Data shown:
.....

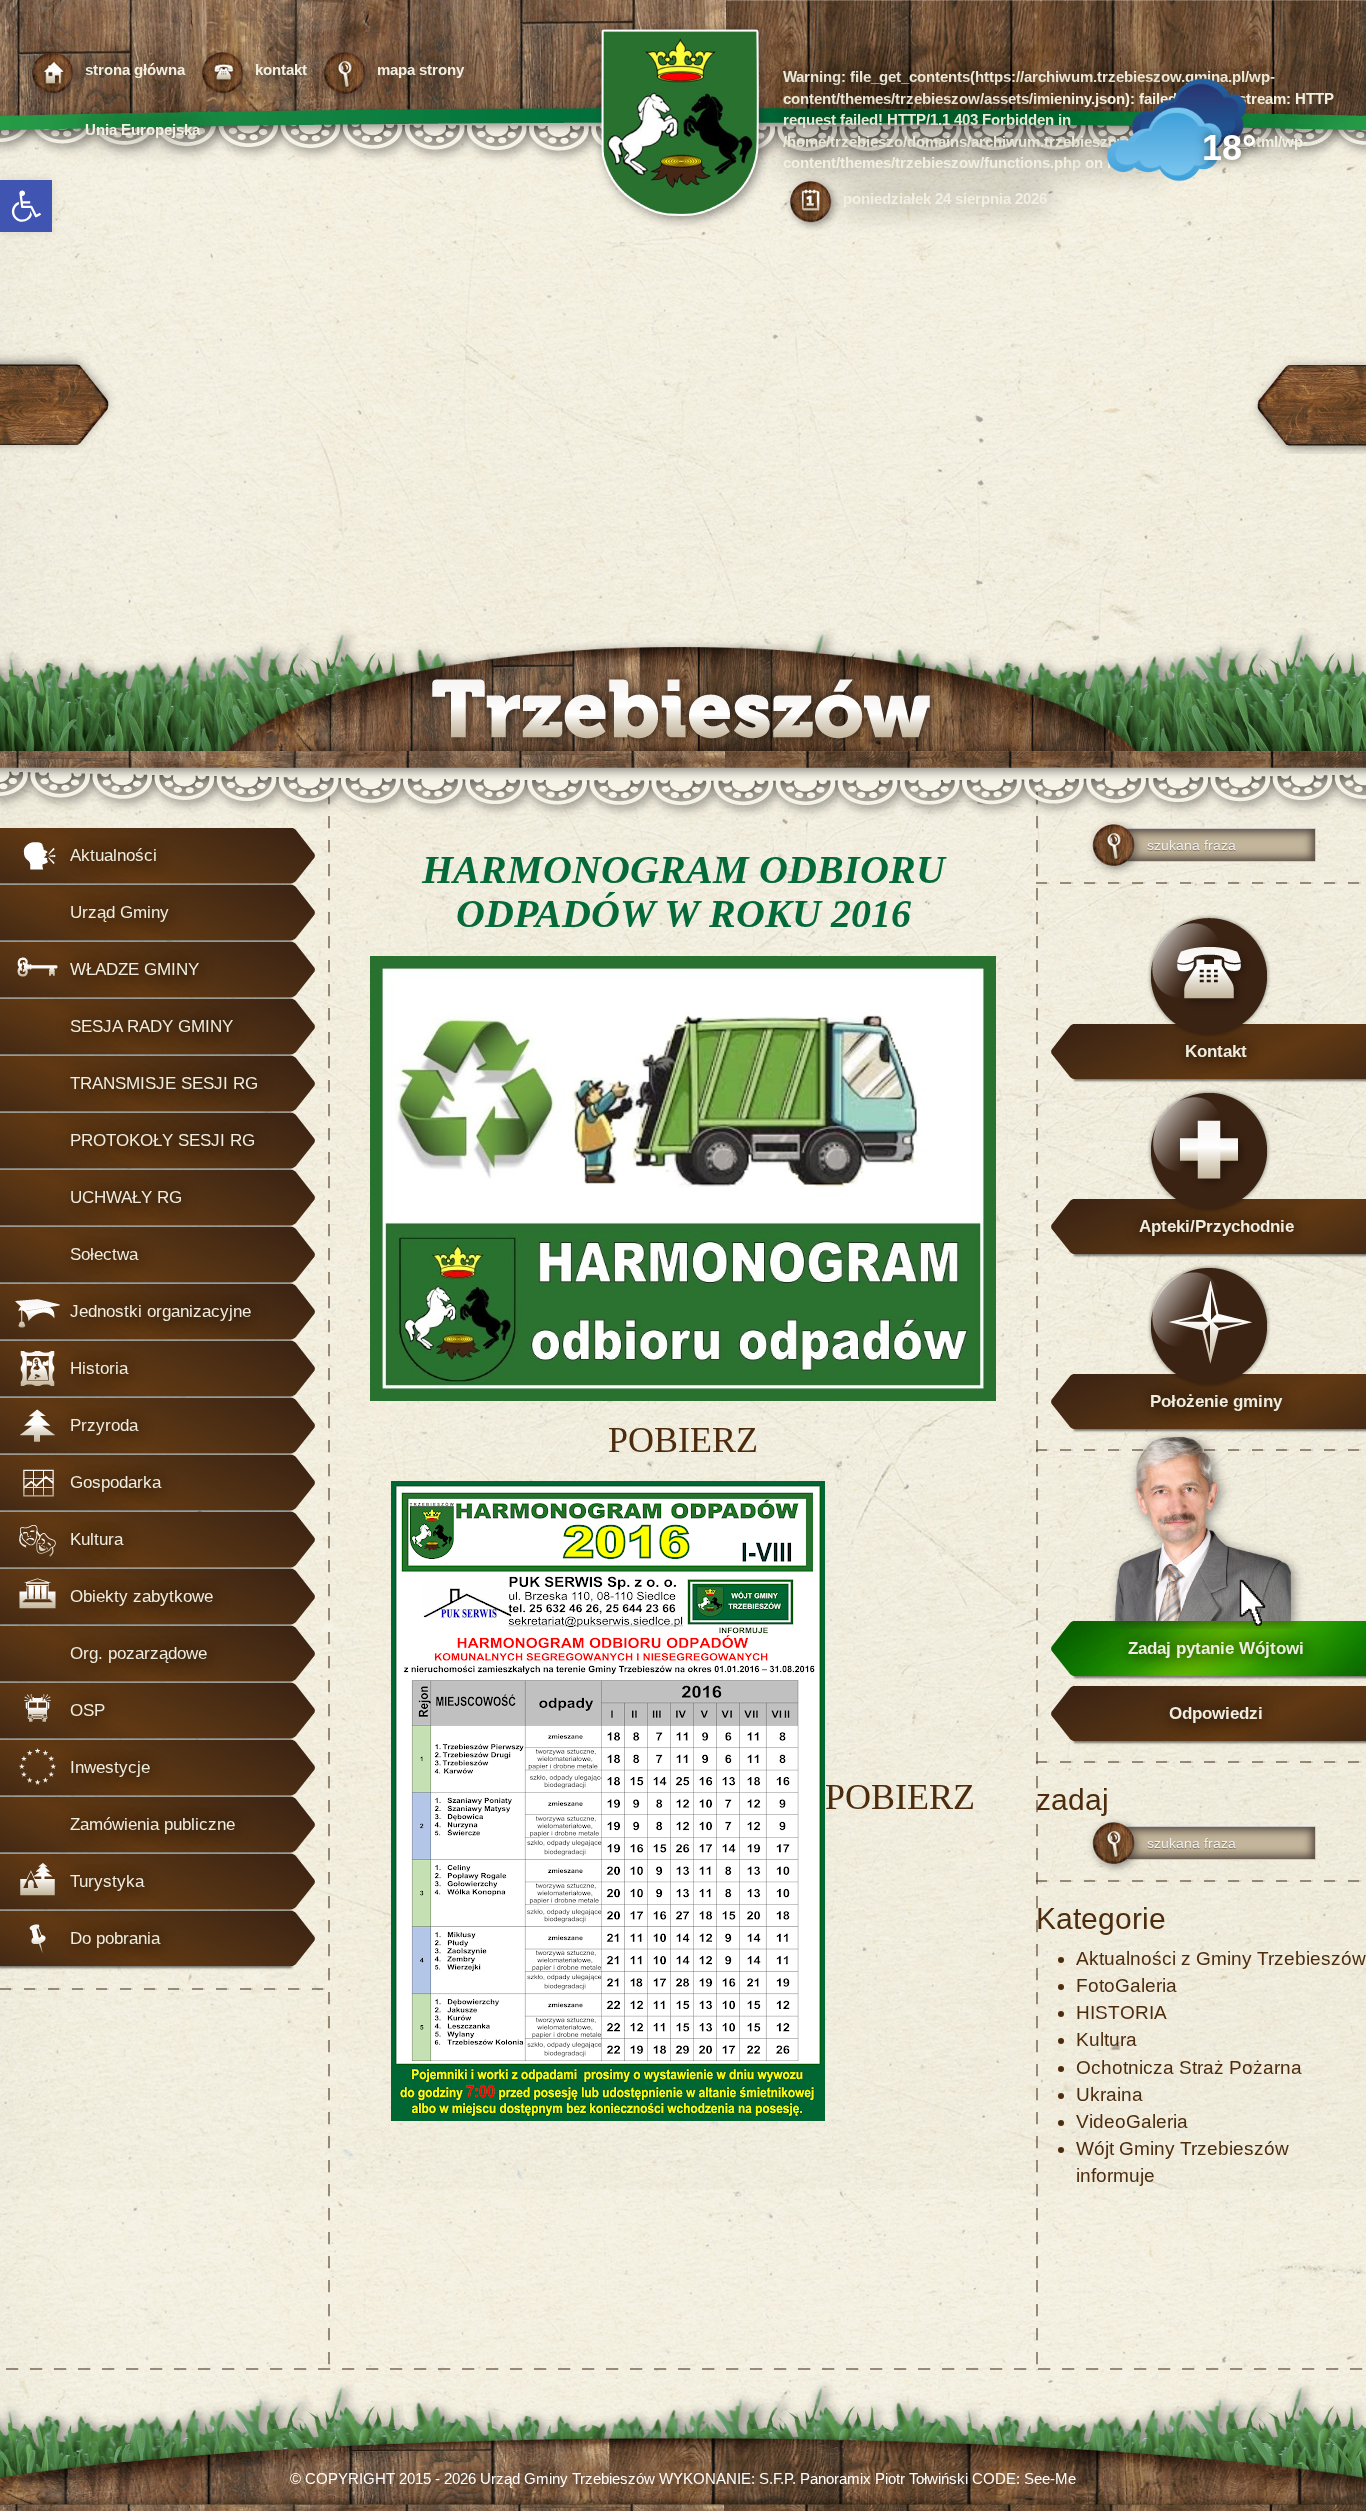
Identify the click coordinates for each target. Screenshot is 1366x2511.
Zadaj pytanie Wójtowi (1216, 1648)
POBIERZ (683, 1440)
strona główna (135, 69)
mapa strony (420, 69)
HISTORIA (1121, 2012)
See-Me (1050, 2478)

.....

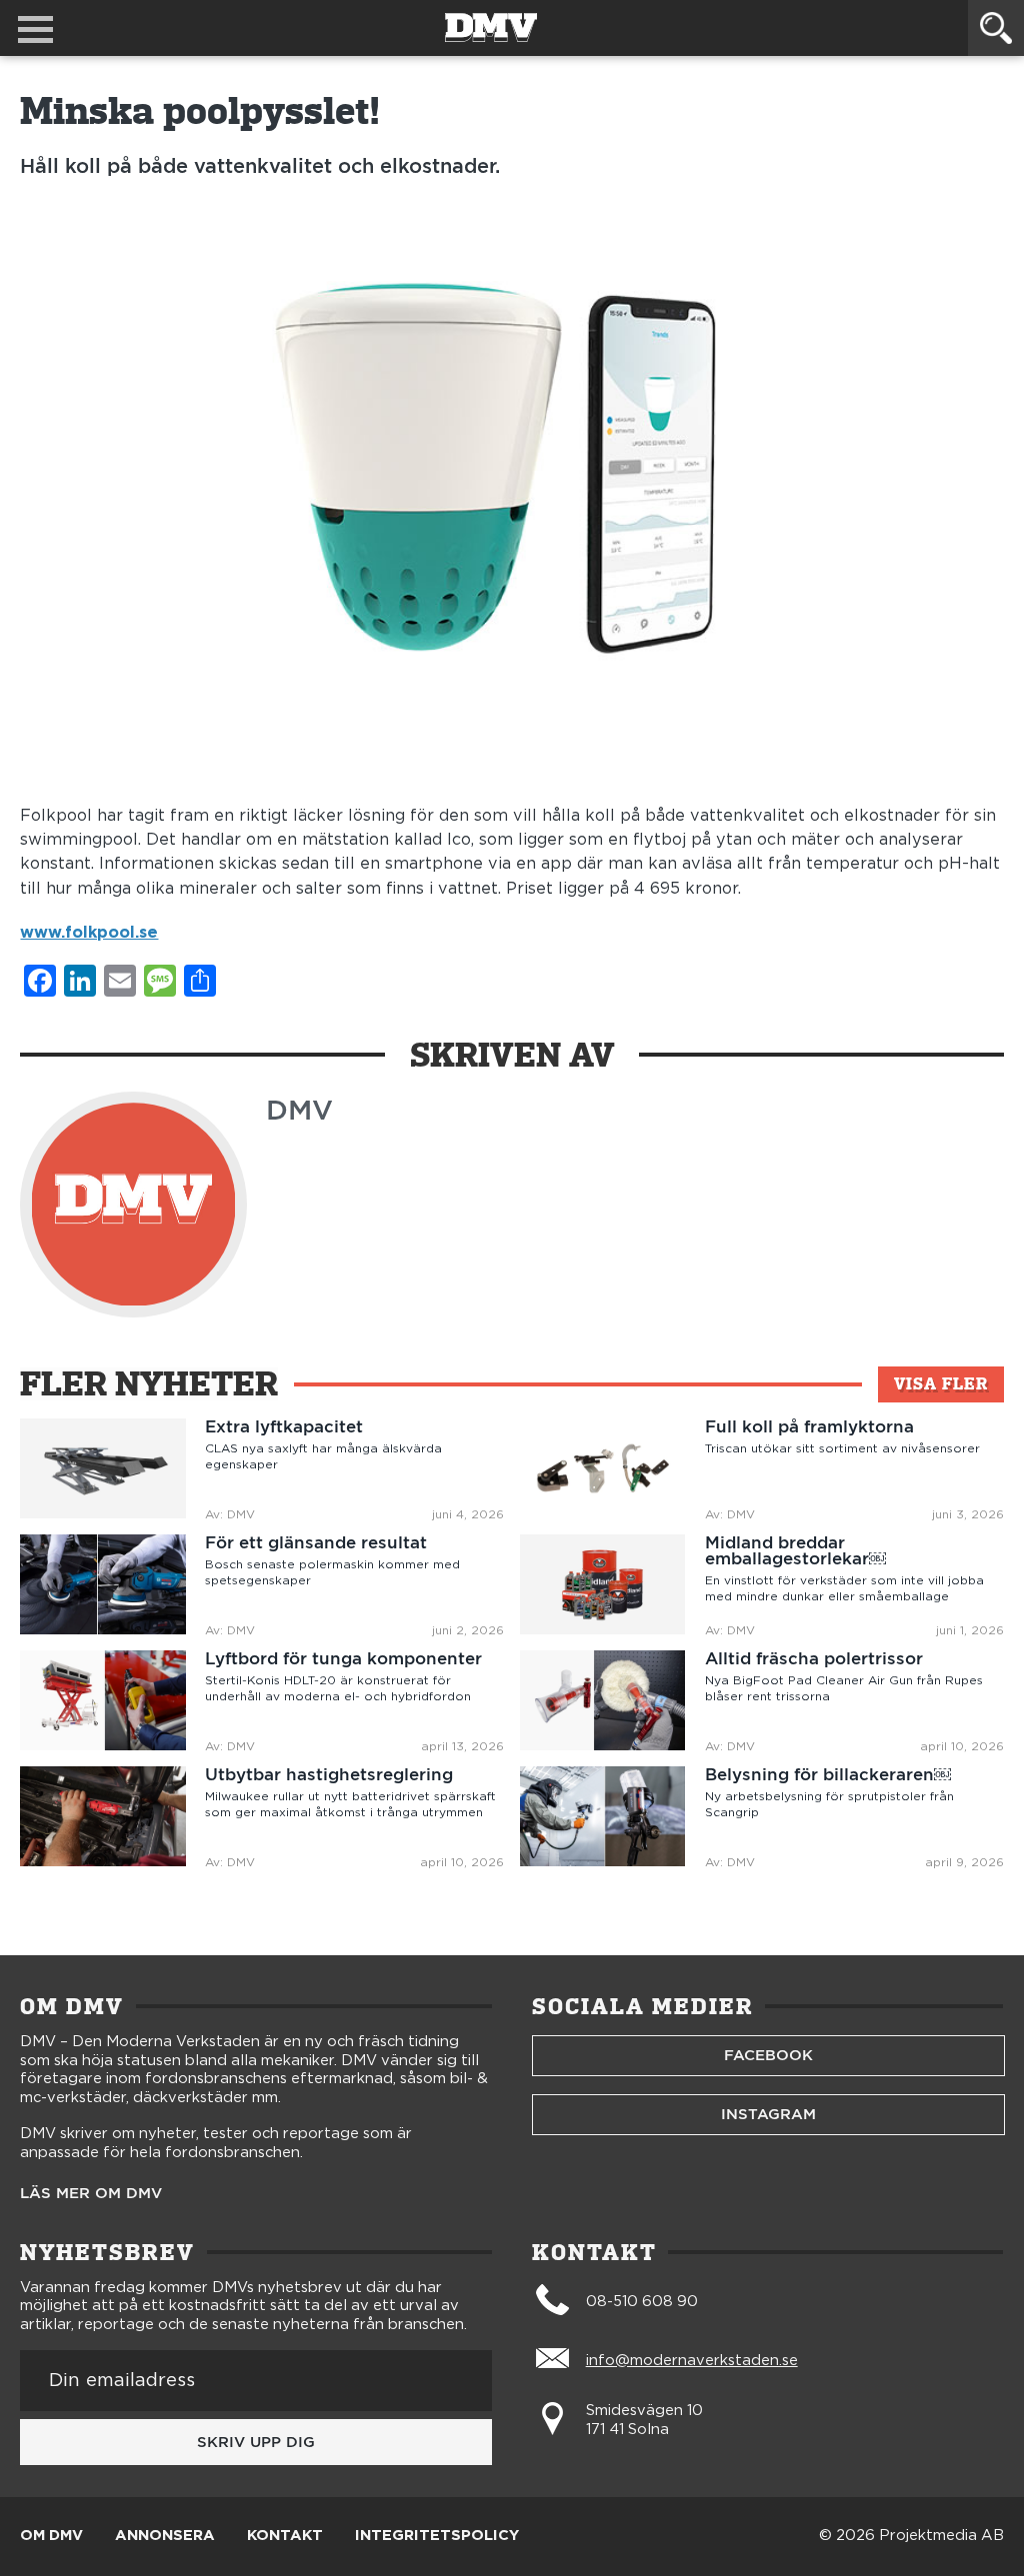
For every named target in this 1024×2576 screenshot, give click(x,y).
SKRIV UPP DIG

.....

Exercise instructions: Only one part of the material above is to be transcribed, namely the lines starting with the line that has "Zadaj pytanie Wójtowi (1216, 1648)" and going on through the line that has "See-Me (1050, 2478)", exactly as they stand.

Response:
Zadaj pytanie Wójtowi (1216, 1648)
POBIERZ (683, 1440)
strona główna (135, 69)
mapa strony (420, 69)
HISTORIA (1121, 2012)
See-Me (1050, 2478)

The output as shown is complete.